Parenting 101: FAQs: Terrible Twos
Dr. Phil answers some of the frequently asked questions about raising a child.
Doreen and Kirk's son, Max, is in his "terrible twos." He bites, throws food, screams in restaurants, runs away from them, and won't share with his little brother. Saying "no," "stop," and giving Max a time-out is not working, and Doreen wants to know what Dr. Phil would do if he were to spend some time with her children.

Having been bitten by Max on a number of occasions, Kirk feels there is no effective way to discipline him. Kirk often sits Max on his lap for a time-out, and explains to him that his behavior is wrong. "The time-outs aren't working," says Kirk. "He laughs at us." Doreen and Kirk feel they've tried everything and want Max to learn to listen to them when they say "no" and "stop."
"I'm a strong believer that lazy parents are busy people," says Dr. Phil, explaining that when people are busy, the actual application of parenting isn't getting done. He asks them what Max values the most, because there are things that he will respond to.

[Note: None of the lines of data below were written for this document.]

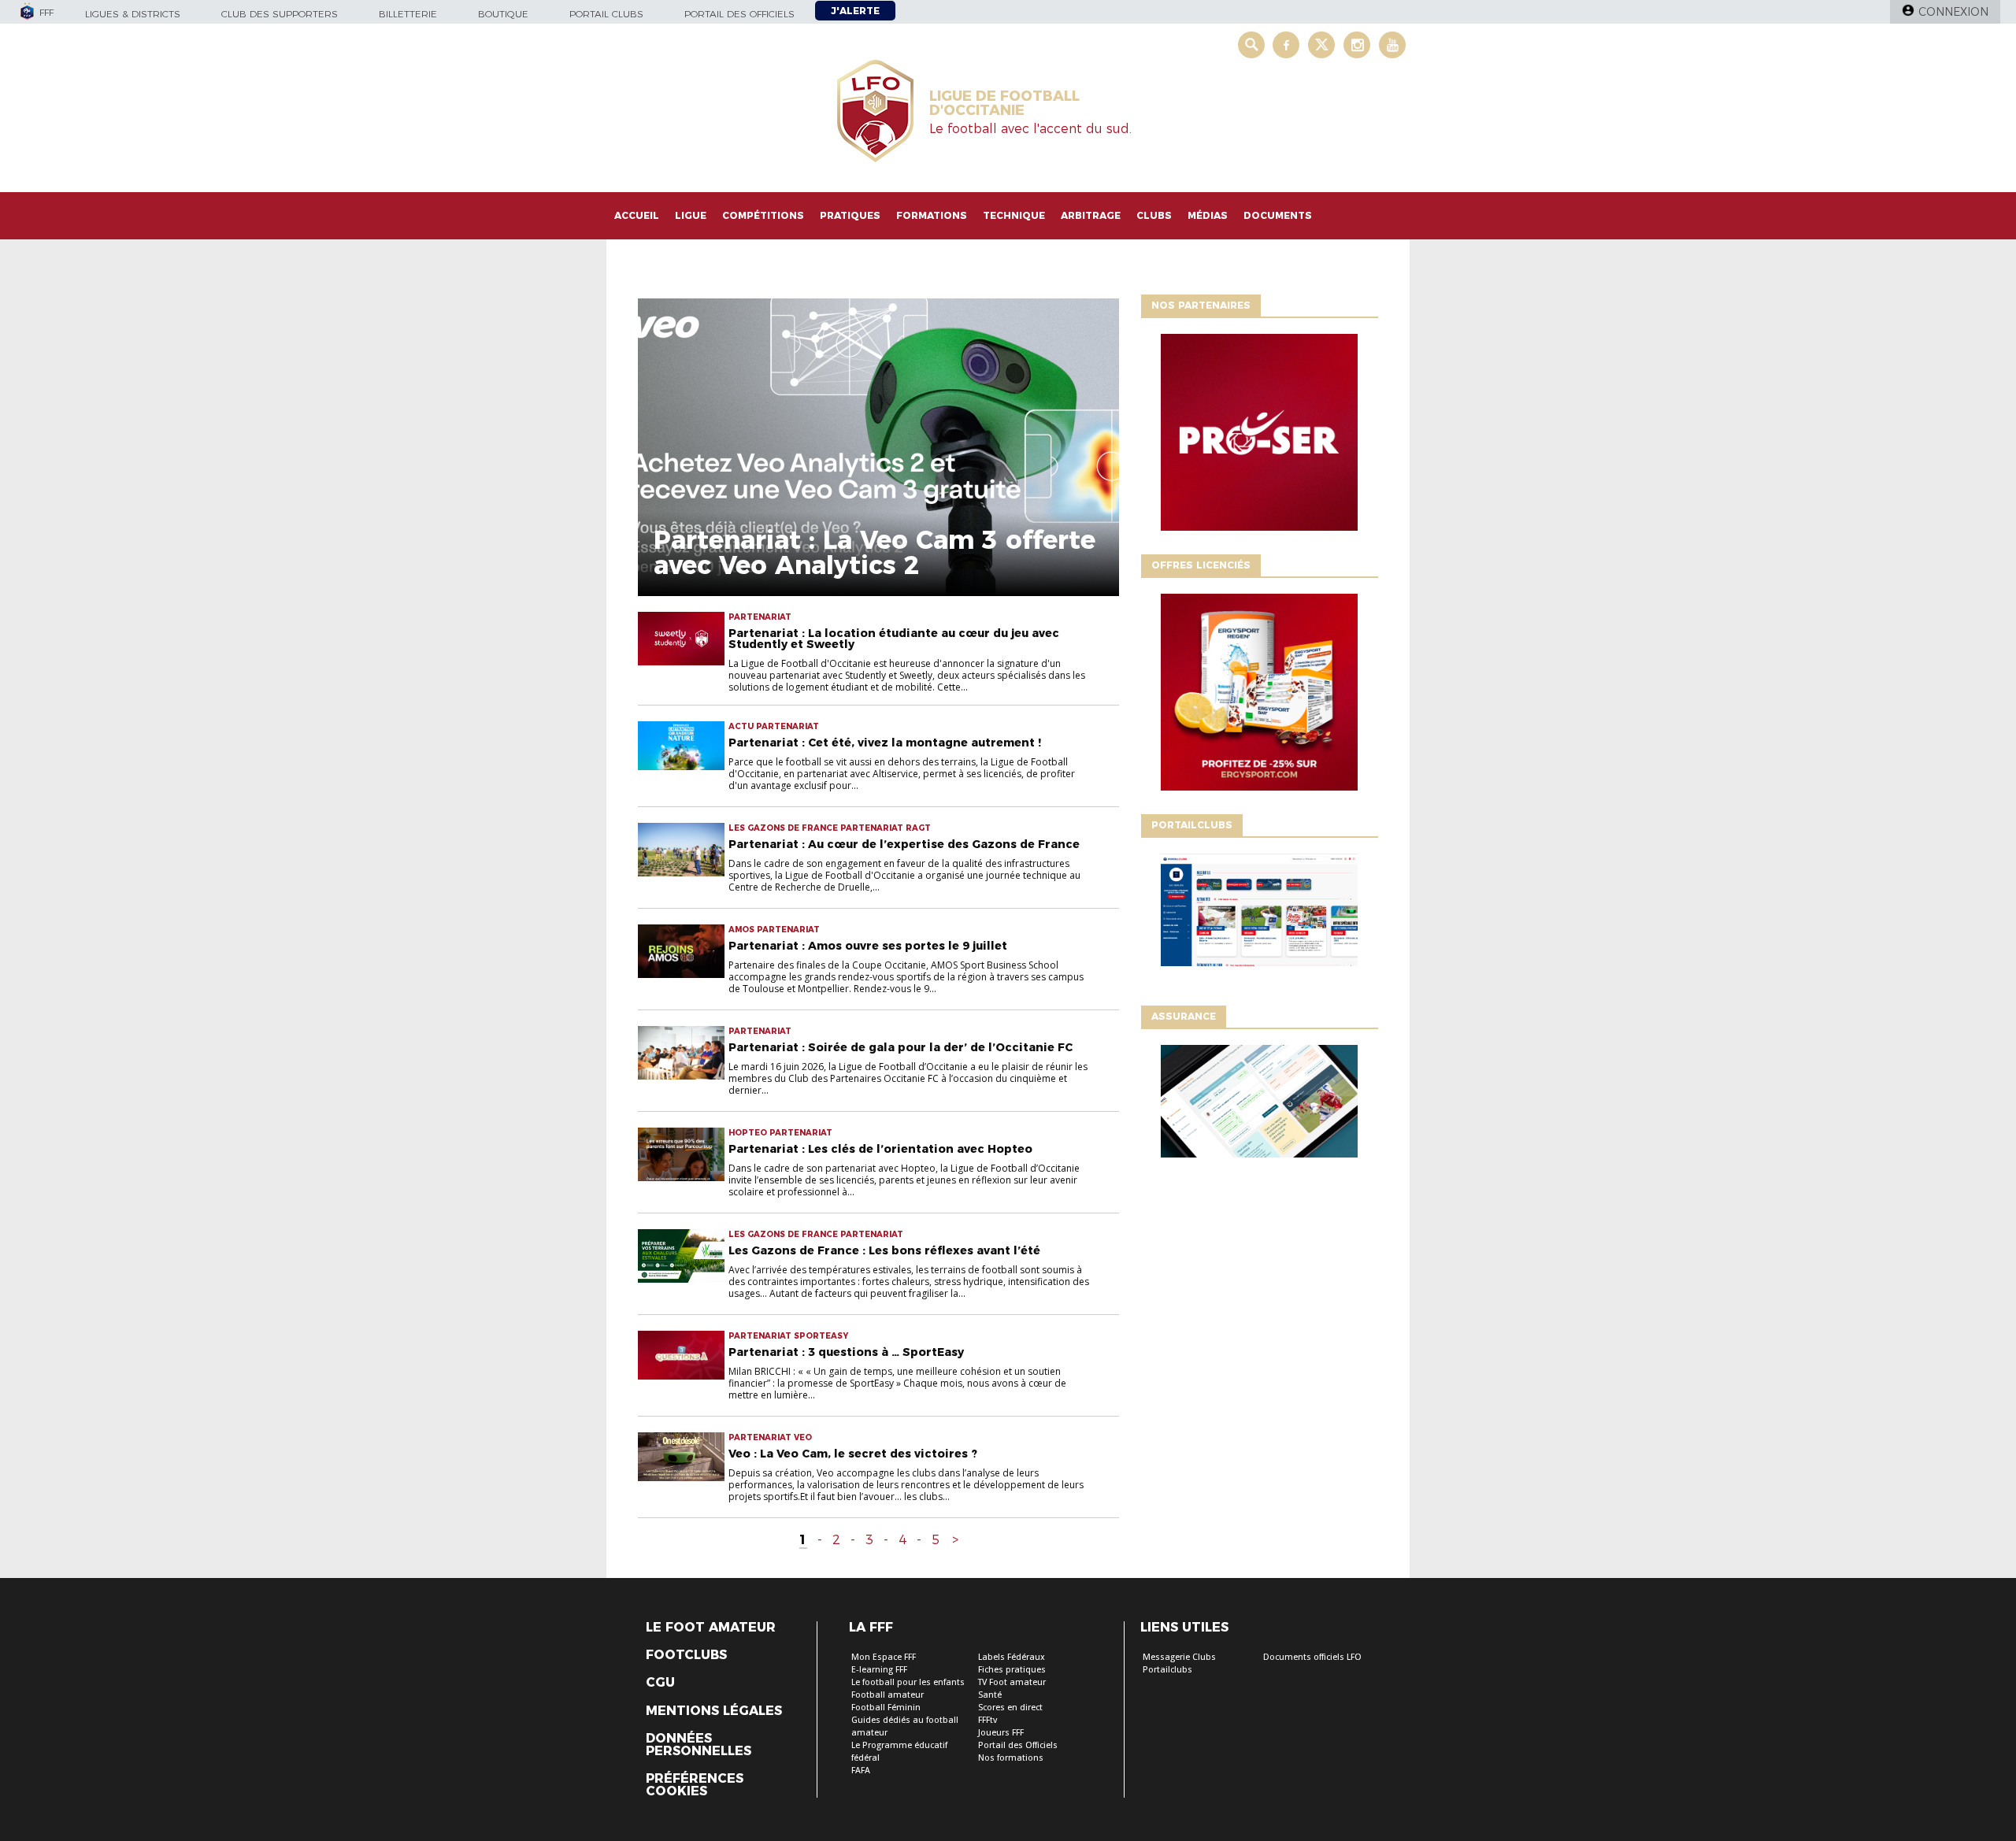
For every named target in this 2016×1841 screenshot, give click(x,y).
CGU (660, 1682)
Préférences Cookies (694, 1785)
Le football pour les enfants (908, 1682)
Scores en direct (1010, 1707)
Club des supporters (279, 13)
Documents (1277, 215)
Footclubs (686, 1655)
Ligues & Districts (132, 13)
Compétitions (763, 215)
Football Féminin (886, 1707)
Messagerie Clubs (1179, 1657)
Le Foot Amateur (711, 1627)
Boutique (503, 13)
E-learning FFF (879, 1670)
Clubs (1154, 215)
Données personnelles (698, 1745)
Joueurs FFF (1001, 1733)
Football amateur (887, 1695)
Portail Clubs (606, 13)
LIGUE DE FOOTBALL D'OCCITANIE (1004, 103)
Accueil (636, 215)
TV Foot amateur (1012, 1682)
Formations (931, 215)
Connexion (1953, 12)
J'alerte (855, 11)
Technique (1014, 215)
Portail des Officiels (1018, 1745)
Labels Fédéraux (1011, 1657)
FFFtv (987, 1720)
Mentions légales (714, 1711)
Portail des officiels (739, 13)
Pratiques (850, 215)
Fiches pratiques (1012, 1670)
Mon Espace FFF (883, 1657)
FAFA (860, 1770)
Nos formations (1010, 1758)
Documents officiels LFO (1312, 1657)
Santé (990, 1695)
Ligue (690, 215)
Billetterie (408, 13)
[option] (1259, 436)
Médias (1208, 215)
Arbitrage (1091, 215)
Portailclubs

"I think he values spending time with us," says Doreen. "I think that's why we're having a problem when we put him on our laps to have a time-out. He loves it."

Dr. Phil explains what happens as "punishment" for Max when he bites. "You have him absolutely wrapped up in your arms, hugging him, and you are bent down cooing in his ear. When you break it down like that, does that not seem like you are actually training him to bite his little brother?" he asks.

Dr. Phil tells them that they need to get Max to predict what is going to happen when he bites someone. "And the biggest lever I see is isolation. He does not like isolation. Time-out is not your lap. That is a reward."

Dr. Phil explains that they need to find a place to put Max that is devoid of stimulation, so that he doesn't want to go there. The place doesn't need to be scary or ugly in any way, just a place that withdraws him from all stimulation. "If you are worried about him, then rig a video camera so you can watch, but he needs to get no social reinforcement at that time," says Dr. Phil.

As for Max's reluctance to share, Dr. Phil suggests, "Don't ask a 2-year-old to share. They do not understand the concept of sharing at this point." Because kids don't really understand sharing until they're about 4, some toys may need to be played with when there are no other kids around.

When Max throws food, Dr. Phil says some of it is normal because kids are exploring. "But if there is a pattern that is pretty consistent, again, they have to be able to predict the consequences of their actions." For example, if Max throws his food, he has to learn that he has to get out of his chair and clean it up. This requires commitment on the part of the parents.

"The same thing with the restaurant," says Dr. Phil. "When he screams, you have to be prepared to walk out of the restaurant. One of you, not both of you," he says, explaining that Max should understand that the rest of the family gets to stay and have a nice meal, but he has to sit in a car seat in the car with a parent who is ignoring him. "You can't give him control," says Dr. Phil. "And you have to be careful that your responses are not rewarding him, but instead taking power away that he doesn't want to give up."

"The same with chasing him," he continues. "That is a game. He hits the ground running and you're after him. Did you notice he giggles when you catch him?" They have to let Max know that he can't run away. Dr. Phil gives examples of not letting him out of his stroller, or picking him back up every time he takes a step. "You have to interrupt the disruptive behavior every single time with something that he does not value," he says.

Dr. Phil sums it up: "You want to raise a felon or you do what you have to do. Because if you let this kid run wild with no boundaries and no impulse control, you are going to have a serious problem."